The good news for Charlie is that once he brought Marcelo on court, despite Marcelo’s Spanish roots, the pace of play on Charlie’s serve started to level out, and the Spaniard no longer had access to his coach.  His coach, in fact, was asked to move from beyond the baseline into the bleacher seats along with the rest of the spectators.  And the Spaniard was so accustomed to receiving direct instruction from his coach, sometimes even during points while they were being played, that when Charlie cut off that source of instruction from him, the poor bastard started to crumble.  His rhythm was broken, a rift in his mental state had been created.  Charlie had found the key that unlocked the room where the source of the Spaniard’s competitive spirit dwelt.  And Charlie charged right into that room, and made himself right at home, disrupting the Spaniard’s rhythm, getting into his head quite literally, and in turn disrupting his ability to play at his best, disrupting his peak performance.  It was almost painful to watch actually, even as his opponent.  To see such great play and competitive spirit turn into an error strewn display of frustration and anger.  Ok maybe it wasn’t so painful to watch.

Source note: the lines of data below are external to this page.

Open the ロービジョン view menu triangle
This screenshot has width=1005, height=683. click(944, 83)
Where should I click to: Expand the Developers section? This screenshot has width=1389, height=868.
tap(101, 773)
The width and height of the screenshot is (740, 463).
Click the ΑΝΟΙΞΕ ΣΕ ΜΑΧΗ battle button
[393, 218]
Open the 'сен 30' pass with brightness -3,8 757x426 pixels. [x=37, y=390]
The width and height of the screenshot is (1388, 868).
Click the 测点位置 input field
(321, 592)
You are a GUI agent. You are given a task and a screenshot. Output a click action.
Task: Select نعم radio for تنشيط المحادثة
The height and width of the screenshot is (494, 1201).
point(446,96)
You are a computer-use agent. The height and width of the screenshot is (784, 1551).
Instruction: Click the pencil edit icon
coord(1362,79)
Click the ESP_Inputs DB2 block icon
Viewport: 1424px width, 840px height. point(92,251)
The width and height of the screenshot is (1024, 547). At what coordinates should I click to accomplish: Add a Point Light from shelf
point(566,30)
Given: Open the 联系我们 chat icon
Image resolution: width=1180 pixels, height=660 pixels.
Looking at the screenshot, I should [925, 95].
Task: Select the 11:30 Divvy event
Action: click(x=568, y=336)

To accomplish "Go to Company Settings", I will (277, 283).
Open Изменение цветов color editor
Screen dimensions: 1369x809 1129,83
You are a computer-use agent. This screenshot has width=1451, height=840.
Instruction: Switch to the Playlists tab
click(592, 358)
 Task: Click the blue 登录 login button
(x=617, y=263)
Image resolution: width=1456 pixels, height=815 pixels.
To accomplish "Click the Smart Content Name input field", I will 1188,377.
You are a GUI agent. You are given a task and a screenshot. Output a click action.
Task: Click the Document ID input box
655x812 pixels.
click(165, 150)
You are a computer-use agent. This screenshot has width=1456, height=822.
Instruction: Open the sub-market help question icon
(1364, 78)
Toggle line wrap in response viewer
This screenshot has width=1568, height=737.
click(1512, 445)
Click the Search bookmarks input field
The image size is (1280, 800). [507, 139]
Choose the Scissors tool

Charlie started to gain momentum, the Spaniard started to make errors and get frustrated, and just like that Charlie saw a window to pulling out the match.  Up a set and a break.  Here we go.  The end is near.  And as the end of the match started to unfold on court, Charlie noticed that the bleachers had a few more bodies in them.  He wasn’t sure where they came from, but he was pretty sure that he had found himself right in the middle of a pretty good spectacle.  One with a villain, and a fallen hero.  Charlie was on the wrong side of this tale though.  At least on the wrong side from the spectator’s perspective.  From a won and loss perspective of course, Charlie very much liked the side he was on, the villain part he could deal with.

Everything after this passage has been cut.